- THE TASK
Copy every line in the listing that contains "chevron".
INPUT FOR THIS TASK Block Start
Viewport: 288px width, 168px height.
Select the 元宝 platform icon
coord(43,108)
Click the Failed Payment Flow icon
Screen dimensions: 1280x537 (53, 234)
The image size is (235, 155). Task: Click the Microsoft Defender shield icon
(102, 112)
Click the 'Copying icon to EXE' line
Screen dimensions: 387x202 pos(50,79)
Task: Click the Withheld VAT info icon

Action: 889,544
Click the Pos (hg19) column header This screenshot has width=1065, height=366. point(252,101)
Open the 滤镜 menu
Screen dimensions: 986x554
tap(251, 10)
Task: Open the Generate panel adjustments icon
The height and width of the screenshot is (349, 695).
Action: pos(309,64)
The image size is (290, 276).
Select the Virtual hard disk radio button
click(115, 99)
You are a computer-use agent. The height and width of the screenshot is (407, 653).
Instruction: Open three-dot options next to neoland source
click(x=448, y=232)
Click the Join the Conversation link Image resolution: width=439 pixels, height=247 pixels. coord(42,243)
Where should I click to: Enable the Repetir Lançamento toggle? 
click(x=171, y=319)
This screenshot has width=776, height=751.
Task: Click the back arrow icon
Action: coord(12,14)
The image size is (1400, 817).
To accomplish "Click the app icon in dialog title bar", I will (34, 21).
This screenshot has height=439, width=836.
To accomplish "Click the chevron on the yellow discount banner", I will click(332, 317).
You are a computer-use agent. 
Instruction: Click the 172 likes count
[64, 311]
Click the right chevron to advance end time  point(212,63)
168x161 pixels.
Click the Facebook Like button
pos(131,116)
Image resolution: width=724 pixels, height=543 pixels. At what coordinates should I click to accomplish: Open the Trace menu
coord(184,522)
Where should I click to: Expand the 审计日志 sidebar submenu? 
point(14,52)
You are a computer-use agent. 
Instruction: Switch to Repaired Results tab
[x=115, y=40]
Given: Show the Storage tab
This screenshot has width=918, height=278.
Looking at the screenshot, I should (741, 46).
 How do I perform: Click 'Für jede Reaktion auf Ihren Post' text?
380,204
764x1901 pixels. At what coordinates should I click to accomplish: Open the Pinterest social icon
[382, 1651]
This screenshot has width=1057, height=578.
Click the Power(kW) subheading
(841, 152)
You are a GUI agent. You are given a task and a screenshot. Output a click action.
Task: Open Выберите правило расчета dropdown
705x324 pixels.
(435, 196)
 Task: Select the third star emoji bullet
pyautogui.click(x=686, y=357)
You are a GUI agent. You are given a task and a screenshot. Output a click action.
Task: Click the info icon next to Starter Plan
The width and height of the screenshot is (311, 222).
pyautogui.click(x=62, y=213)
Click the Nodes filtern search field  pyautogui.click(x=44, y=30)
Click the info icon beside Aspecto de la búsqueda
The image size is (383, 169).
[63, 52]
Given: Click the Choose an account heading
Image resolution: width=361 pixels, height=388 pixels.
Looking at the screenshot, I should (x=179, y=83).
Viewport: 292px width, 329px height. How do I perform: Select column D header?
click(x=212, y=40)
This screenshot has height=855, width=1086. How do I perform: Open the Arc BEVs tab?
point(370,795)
INPUT FOR THIS TASK Block End
- OUTPUT FOR THIS TASK
To accomplish "Click the chevron on the yellow discount banner", I will click(332, 317).
Click the right chevron to advance end time  point(212,63)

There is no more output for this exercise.